I was working three part-time jobs: cramming my feet into high heels on the way to hospice chaplain visits and spiritual direction sessions by day and tripping over my master's degree to the closing shift at Caribou Coffee by night. While chain coffee bar backing is certainly one of the easier food service professions, anyone who has worked in such a position knows that the job is 0.05% espresso, 20% colorful customer personalities, and 79.95% cleaning up fluids you desperately hope are coffee.
After one such closing shift, I returned to my apartment where my best friend greeted me with a smile and smooth jazz. I walked through the threshold and promptly pressed myself face-first into the floor.
Fortunately we had just vacuumed.
As I lay there in carpeted euphoria, I started unclenching every muscle that I had been contracting more or less consistently for the last 14 hours. Starting with my toes, I sent deep exhalations to every part of my body up through the top of my head in a practice called body scan meditation. I tend to hold stress in my chest (no alarming ER-inspiring pains there!), so when I reached that part of the scan I felt especially grateful. I spent a few extra succulent moments luxuriating in the healing capabilities of my mortal coil.

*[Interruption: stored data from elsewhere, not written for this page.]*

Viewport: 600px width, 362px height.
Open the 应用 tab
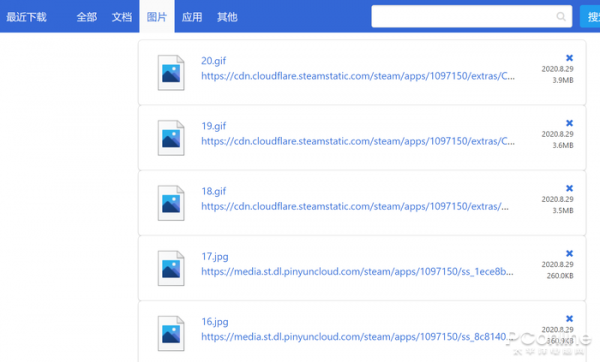192,17
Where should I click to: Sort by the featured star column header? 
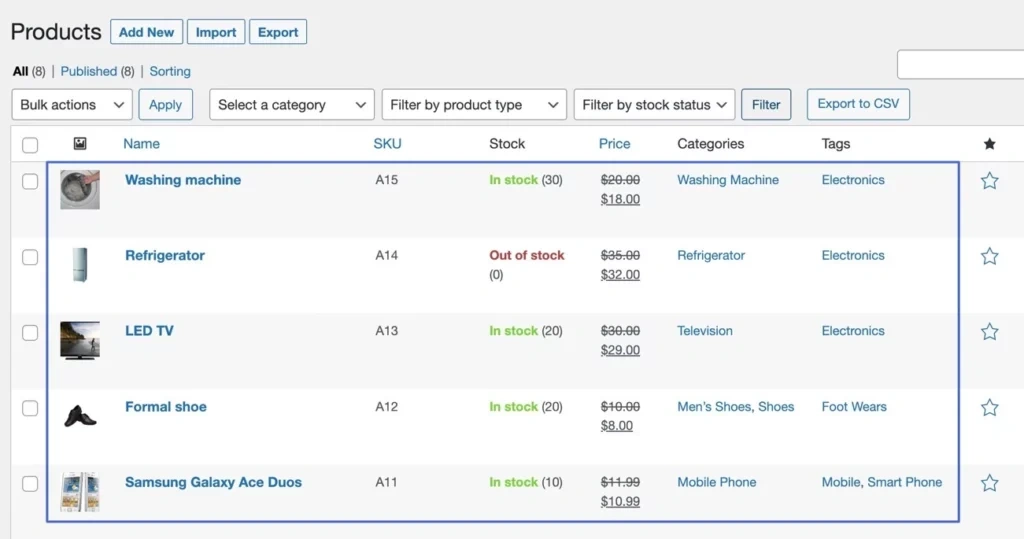(989, 144)
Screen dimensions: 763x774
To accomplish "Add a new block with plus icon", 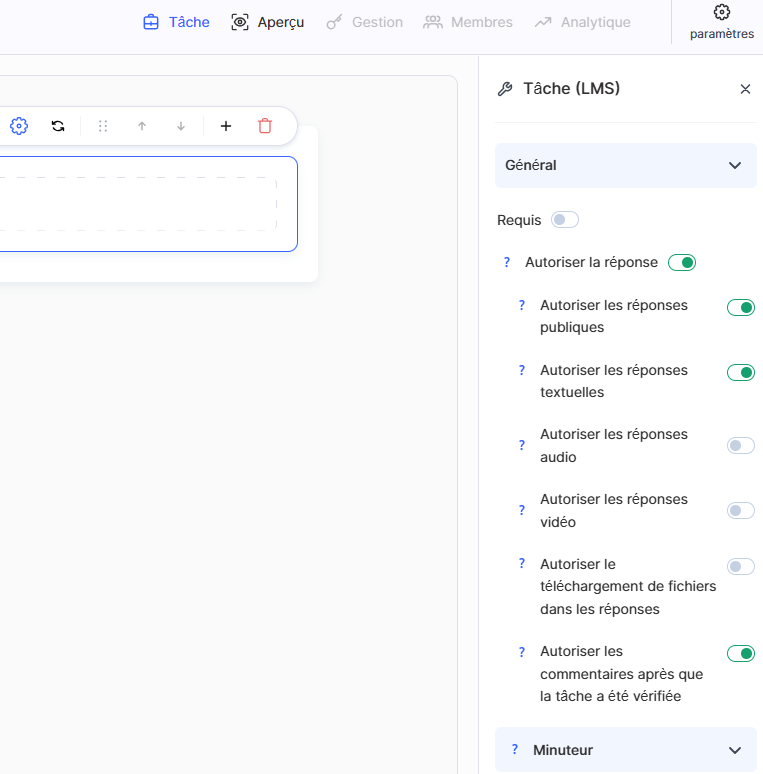I will click(x=226, y=126).
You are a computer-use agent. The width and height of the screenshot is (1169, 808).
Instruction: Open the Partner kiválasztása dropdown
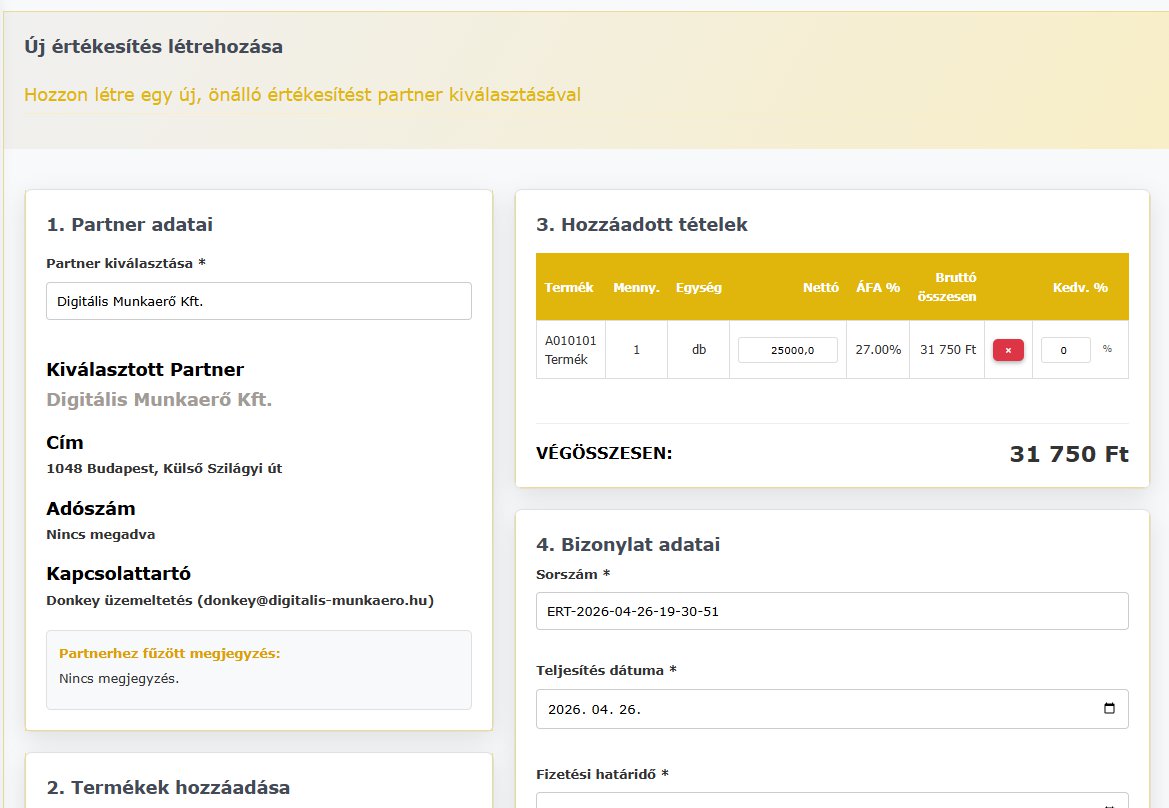click(258, 300)
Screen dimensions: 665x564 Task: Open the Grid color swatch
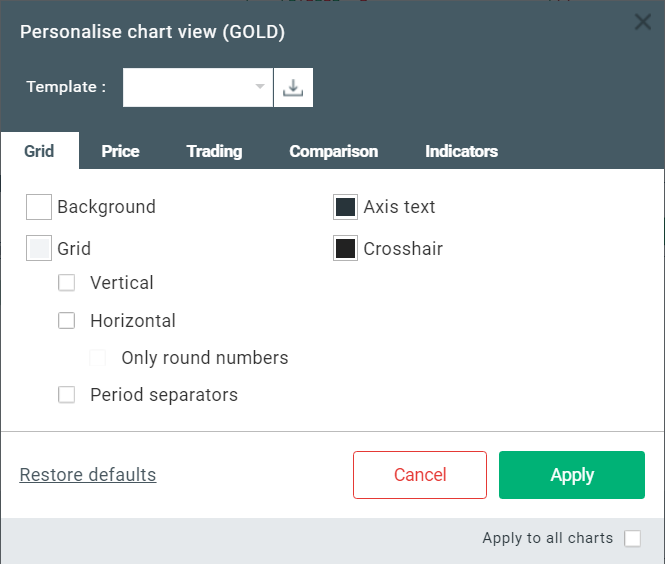(39, 249)
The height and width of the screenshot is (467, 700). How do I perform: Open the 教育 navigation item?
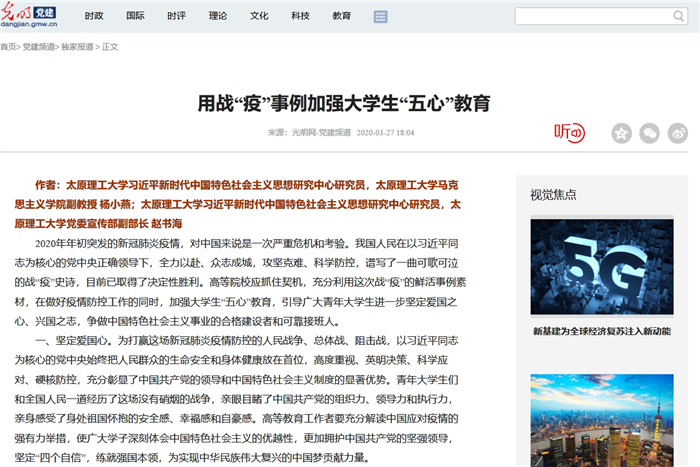341,17
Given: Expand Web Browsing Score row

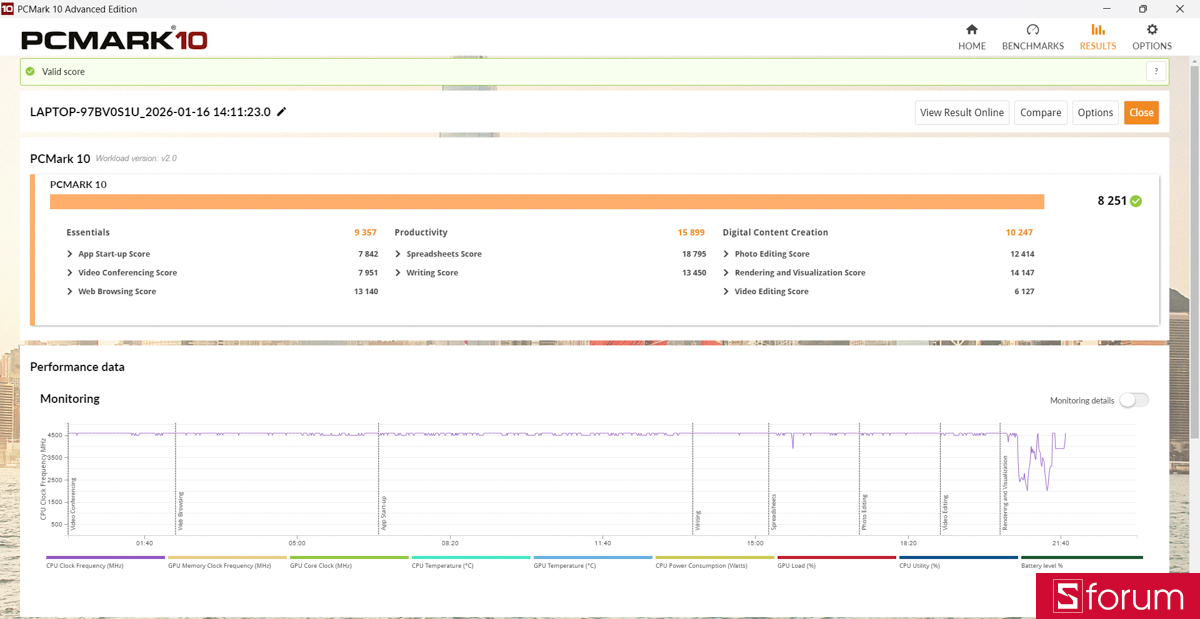Looking at the screenshot, I should click(70, 292).
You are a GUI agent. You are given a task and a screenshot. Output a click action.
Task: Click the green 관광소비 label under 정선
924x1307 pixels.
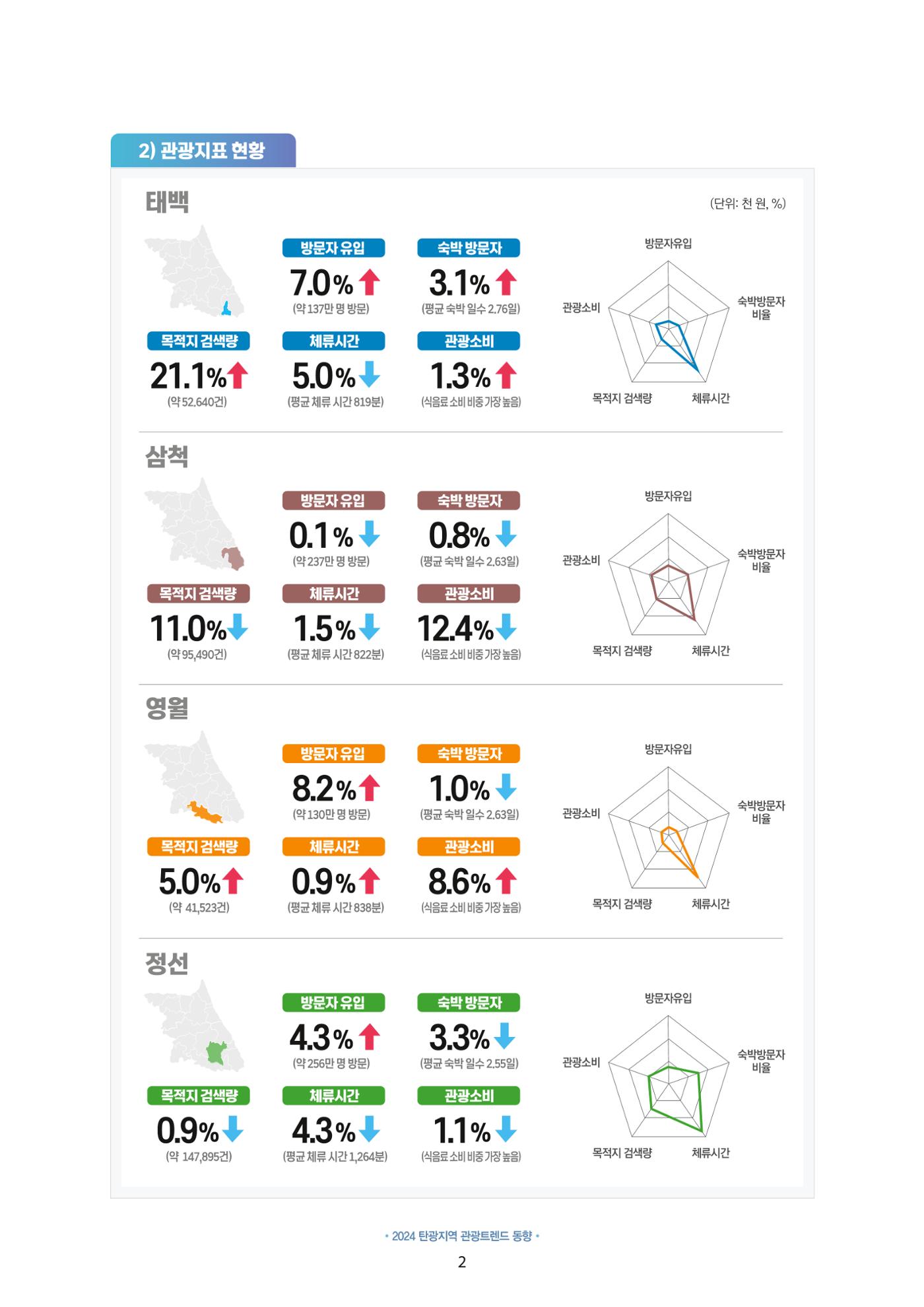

Once the scan was complete, I found myself in a state of complete surrender—physically, mentally, and spiritually. To my surprise and to my delight, I then found that I felt especially capable of communing with the divine. I thought of God, and they just felt closer. It was as if their presence was physically closer than my breath. Closer than my next thought.
In that sacred, still space, my entire being was quiet, and there was nothing separating me from the steady, equally quiet voice of God. I felt an overwhelming amount of gratitude not only because I had found some respite from a busy week, but because in that moment I experientially felt the relationship between the body and soul. The body and spirit are meant to work in sync—not in spite of one another. Earlier in the day, my spirit had a difficult time connecting with God, because my body was having a difficult time connecting with God. The answer wasn't to shut the body up so that the soul could speak, but rather to allow both the body and soul to speak with God. God didn't peel away my layer of bodily mass in order to reside with my soul; they invited my body to sit beside them and then invited my soul to do the same. God's design for my being incorporates both.
Body-conscious meditation prepares us to fall effortlessly into the arms of the divine, from whom we received a body that is capable to do so.
For this very reason, I strongly prioritize body scan meditation at the beginning of every spiritual direction session. Before we begin the gratifying work of spiritual exploration, we have to make sure that the body is on board. We have to make sure that the body is aware of and comfortable with physically being in the sacred space. Once the body is settled, rooted, and responsive to the physical setting provided by the divine, the soul may then reach out to the immaterial Spirit of the divine from a sturdy foundation.
I find that when the material part of the human person is connected to the divine, the immaterial parts—the parts more commonly associated with spiritual practice—are able to connect, grow, and thrive.